[Pixel coordinate grounding data]
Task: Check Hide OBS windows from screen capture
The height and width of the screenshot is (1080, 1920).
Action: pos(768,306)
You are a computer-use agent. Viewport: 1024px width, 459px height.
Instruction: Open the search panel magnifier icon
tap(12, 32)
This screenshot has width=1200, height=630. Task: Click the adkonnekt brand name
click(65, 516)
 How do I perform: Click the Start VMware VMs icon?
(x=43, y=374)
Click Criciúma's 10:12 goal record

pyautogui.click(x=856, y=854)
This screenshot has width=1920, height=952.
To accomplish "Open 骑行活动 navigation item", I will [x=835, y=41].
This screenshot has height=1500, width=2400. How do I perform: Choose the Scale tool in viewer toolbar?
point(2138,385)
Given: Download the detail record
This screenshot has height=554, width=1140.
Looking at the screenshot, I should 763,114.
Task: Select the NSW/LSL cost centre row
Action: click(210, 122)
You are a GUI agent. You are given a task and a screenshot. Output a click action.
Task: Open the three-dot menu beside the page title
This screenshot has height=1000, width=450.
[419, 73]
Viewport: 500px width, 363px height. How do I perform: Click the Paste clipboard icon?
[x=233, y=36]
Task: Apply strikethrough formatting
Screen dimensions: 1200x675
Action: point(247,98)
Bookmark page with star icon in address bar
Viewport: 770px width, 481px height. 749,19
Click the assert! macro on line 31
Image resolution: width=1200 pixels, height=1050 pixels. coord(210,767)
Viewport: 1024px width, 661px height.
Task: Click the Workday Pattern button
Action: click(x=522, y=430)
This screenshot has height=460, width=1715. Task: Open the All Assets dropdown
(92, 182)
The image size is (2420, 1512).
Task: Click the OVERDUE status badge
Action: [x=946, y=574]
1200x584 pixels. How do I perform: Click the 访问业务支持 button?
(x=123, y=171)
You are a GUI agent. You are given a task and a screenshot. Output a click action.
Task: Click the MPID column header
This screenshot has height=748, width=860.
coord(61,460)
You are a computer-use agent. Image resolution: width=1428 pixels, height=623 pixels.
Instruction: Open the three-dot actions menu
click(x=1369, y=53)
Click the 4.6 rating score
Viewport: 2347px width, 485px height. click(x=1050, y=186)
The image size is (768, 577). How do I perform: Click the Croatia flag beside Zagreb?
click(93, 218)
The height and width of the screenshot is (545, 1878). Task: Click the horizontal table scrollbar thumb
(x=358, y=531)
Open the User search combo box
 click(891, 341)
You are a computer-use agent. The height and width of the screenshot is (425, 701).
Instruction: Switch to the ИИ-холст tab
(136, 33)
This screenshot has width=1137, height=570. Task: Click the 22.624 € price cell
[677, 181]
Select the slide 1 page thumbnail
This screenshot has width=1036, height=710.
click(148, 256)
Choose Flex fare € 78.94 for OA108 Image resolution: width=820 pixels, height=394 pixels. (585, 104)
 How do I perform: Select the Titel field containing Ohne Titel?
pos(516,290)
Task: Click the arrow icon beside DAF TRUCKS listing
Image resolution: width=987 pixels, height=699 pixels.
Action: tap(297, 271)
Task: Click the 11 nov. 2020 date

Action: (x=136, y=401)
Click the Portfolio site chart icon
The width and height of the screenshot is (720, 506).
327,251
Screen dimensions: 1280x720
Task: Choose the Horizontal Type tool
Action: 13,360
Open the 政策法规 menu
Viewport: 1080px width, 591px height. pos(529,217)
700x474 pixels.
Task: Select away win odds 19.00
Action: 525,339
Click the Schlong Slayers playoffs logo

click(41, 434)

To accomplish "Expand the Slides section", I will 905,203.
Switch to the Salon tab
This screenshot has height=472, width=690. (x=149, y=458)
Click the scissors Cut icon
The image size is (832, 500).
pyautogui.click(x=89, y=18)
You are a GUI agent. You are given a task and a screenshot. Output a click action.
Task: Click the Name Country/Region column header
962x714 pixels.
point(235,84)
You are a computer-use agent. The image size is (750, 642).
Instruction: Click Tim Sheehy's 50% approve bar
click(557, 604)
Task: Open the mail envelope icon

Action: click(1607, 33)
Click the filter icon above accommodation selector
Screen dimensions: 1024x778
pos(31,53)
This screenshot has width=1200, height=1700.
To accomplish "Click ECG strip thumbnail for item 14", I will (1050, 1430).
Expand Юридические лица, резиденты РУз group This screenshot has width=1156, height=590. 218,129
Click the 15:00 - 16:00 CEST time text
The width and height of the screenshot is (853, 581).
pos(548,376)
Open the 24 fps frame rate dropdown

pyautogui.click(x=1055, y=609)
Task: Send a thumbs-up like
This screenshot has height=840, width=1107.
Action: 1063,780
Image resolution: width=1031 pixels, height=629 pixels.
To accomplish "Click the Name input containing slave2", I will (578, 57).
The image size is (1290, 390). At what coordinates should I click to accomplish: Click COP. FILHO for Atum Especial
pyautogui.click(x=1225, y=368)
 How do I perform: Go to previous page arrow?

→ ABOUT THIS TASK: Go through the entries above and copy each line with "arrow" in it.

→ OUTPUT OF THE TASK:
Task: Click the arrow icon beside DAF TRUCKS listing
 How do I perform: Go to previous page arrow?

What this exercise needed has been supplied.